2005 Salt Lake City Annual Meeting (October 16–19, 2005)

Paper No. 28
Presentation Time: 1:30 PM-5:30 PM


GORDON, Josh1, BELTON, Fred2, CRIBB, Warner1 and HENRY, Jim1, (1)Geosciences, Middle Tennessee State Univ, MTSU PO Box 9, Murfreesboro, TN 37132, (2)Developmental Studies, Middle Tennessee State Univ, Murfreesboro, TN 37132, jag3m@mtsu.edu

Volcanologists have long been interested in what effect, if any, external factors may have on the onset or intensity of volcanic eruptions. Research typically consists of correlating historical eruption frequencies to recorded seasonal changes and weather patterns over periods of many years, or over relatively short periods of eruption at active volcanoes. Our research involved a comparison of eruption frequencies and strengths to corresponding barometric pressure, theoretical Earth tides, and the lunar cycle during a 30-day period. From June 29 to July 29, 2004, a continuous presence was maintained in the active crater of Tanzania's Ol Doinyo Lengai volcano, within the African Rift Valley. Ol Doinyo Lengai was chosen for study because it erupts extremely low viscosity natrocarbonatite lava, and because the volcano has been in a near-continuous state of eruption since 1983. It is hypothesized that due to the unusually low viscosity of natrocarbonatite lava, possible influences of external factors are more easily detected at Ol Doinyo Lengai than at most other volcanoes. Barometric pressure was recorded using a NovaLynx barograph. Theoretical earth tides were calculated using TSOFT software, developed by the International Center for Earth Tides in Brussels. An hourly rating of the volcano's eruptive activity and strength was recorded using a discrete numerical scale, developed on the basis of prior observations during eight crater visits from 1997 through 2003. Time series analysis reveals that 68% of observed increases in activity occur while barometric pressure decreases or is at a minimum - a result statistically significant to 99%. Spectral analysis using TSOFT indicates no correlation between activity and the diurnal tidal cycle.

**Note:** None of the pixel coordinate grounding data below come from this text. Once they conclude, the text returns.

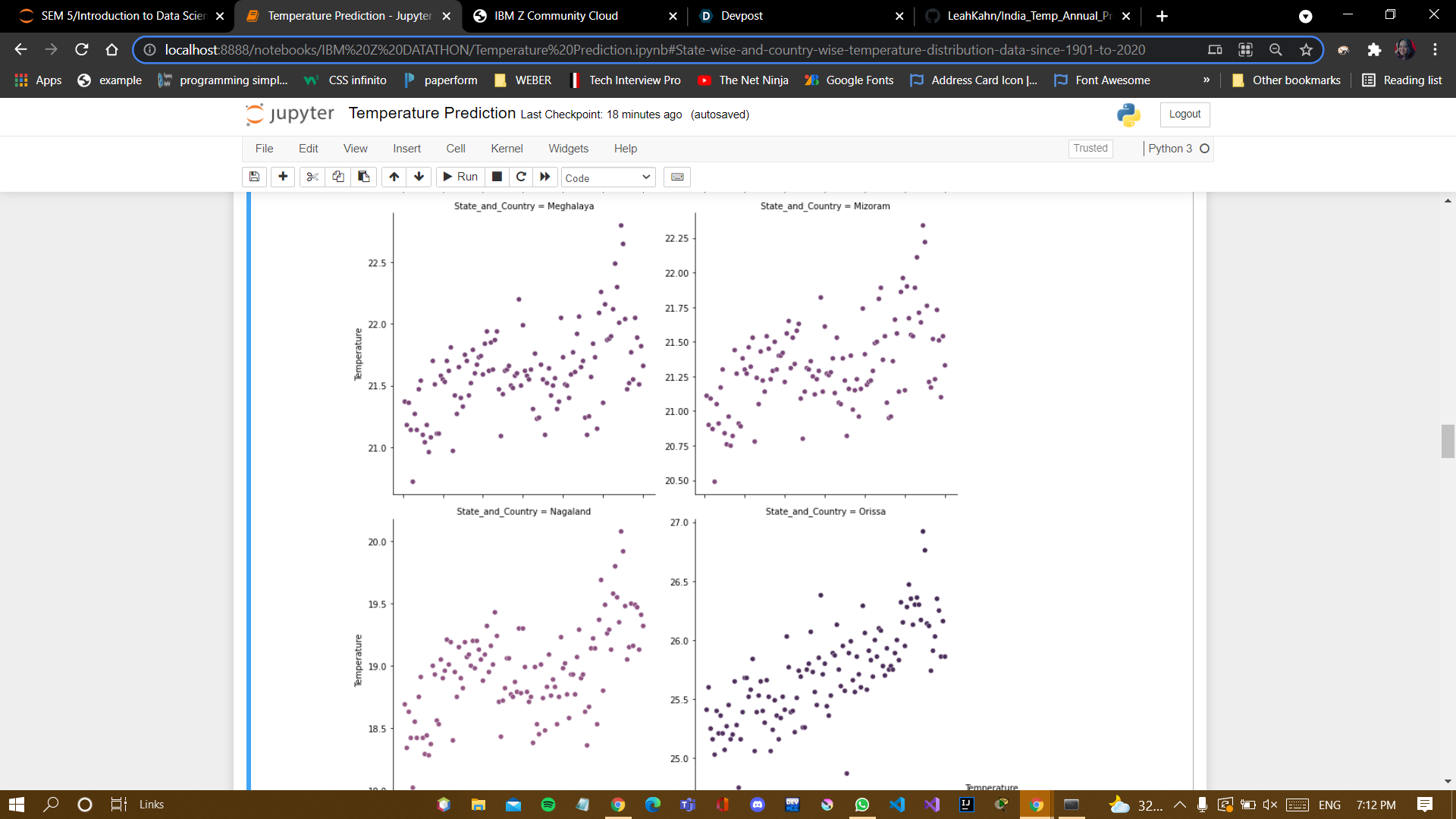Copy selected cells with the copy icon
Screen dimensions: 1456x819
coord(338,177)
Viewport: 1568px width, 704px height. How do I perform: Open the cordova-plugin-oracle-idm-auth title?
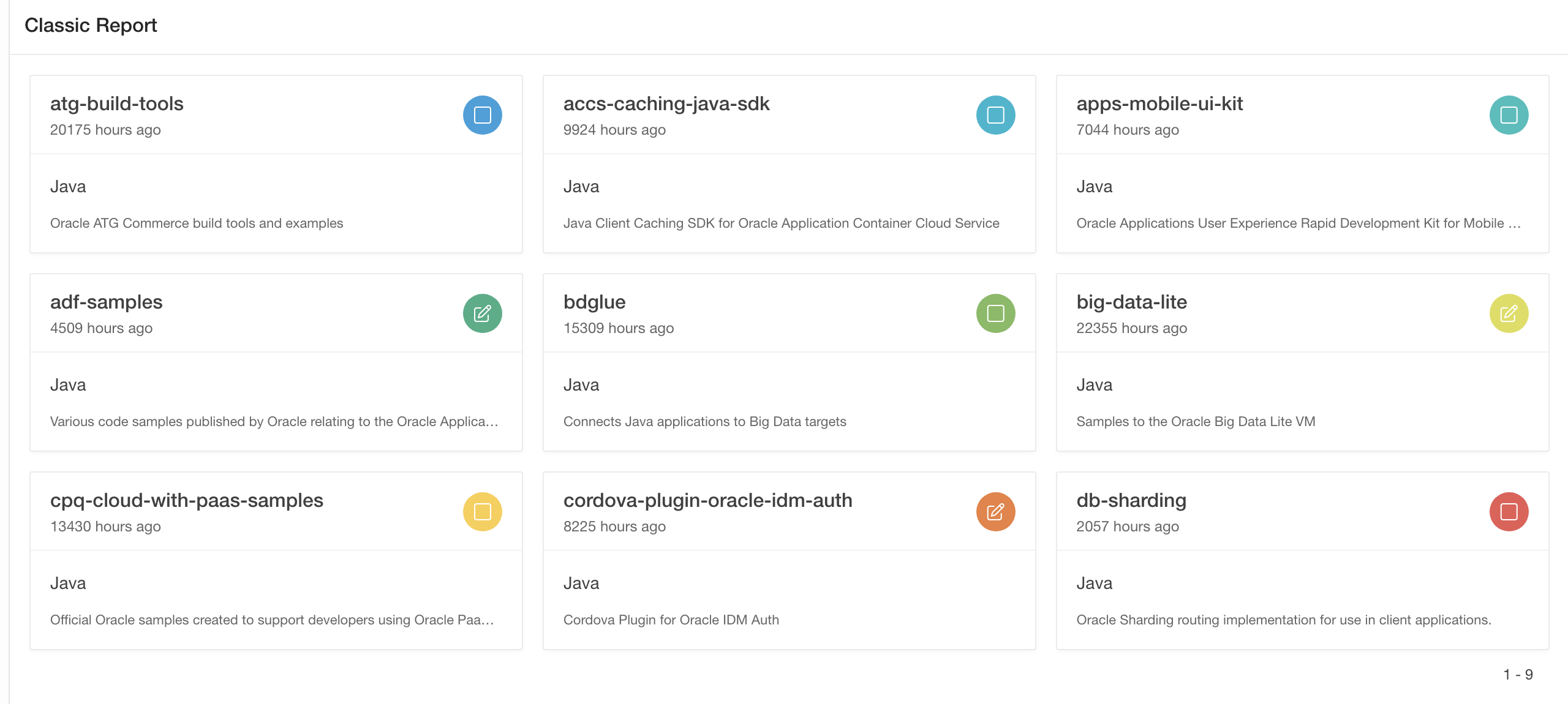tap(707, 500)
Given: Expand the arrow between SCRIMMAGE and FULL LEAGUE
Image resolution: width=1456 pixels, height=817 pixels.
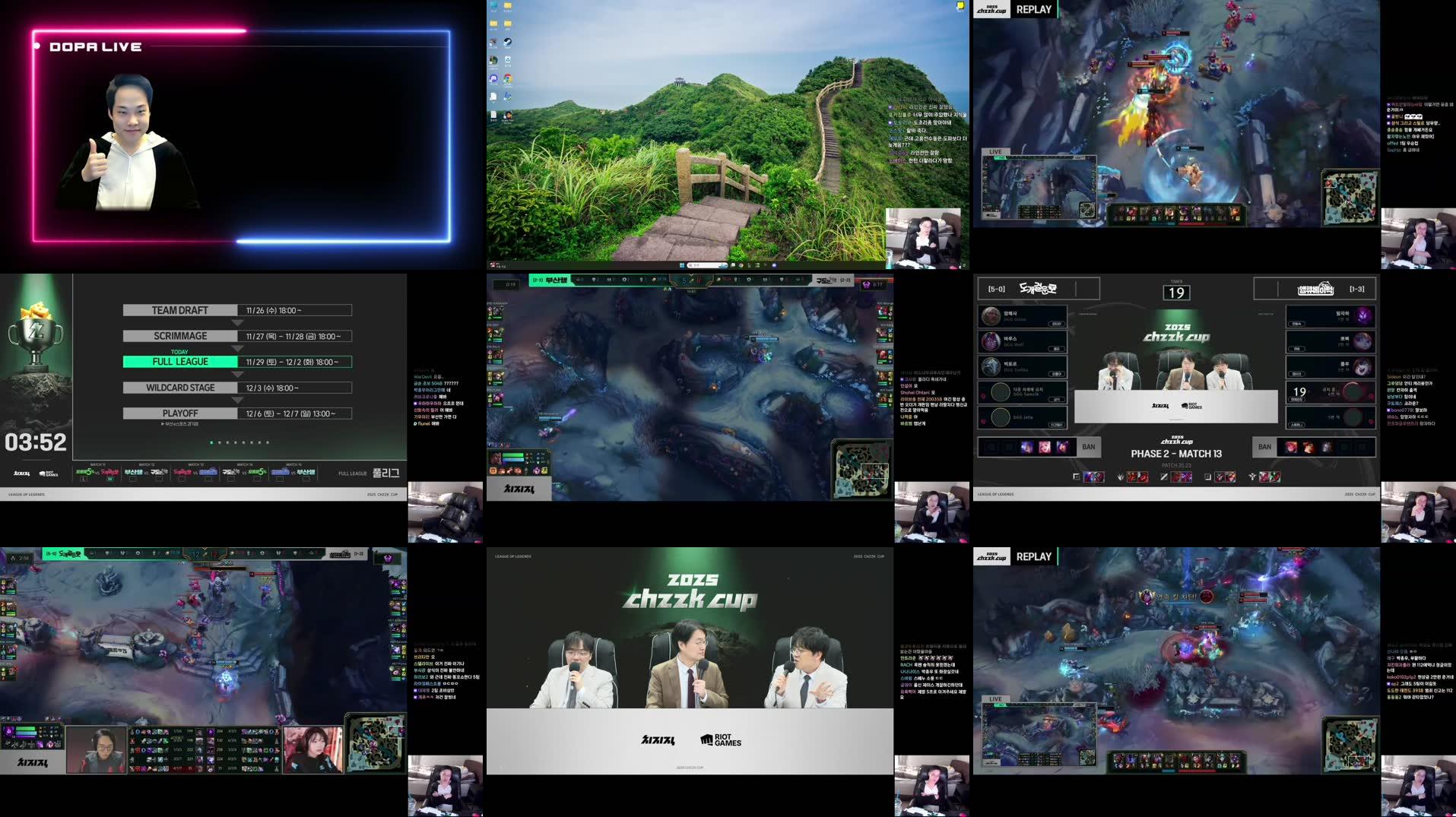Looking at the screenshot, I should [237, 348].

However, it does reveal activity cycles with periods of 8.5 days and 30 hours, respectively. The 2004 observation period is not long enough to determine if these cycles are significant. Additional eruption observations and barometric pressure data were collected at fifteen minute intervals over a two week period during Summer, 2005. These are being analyzed and compiled with that of 2004 to improve the statistical significance of results.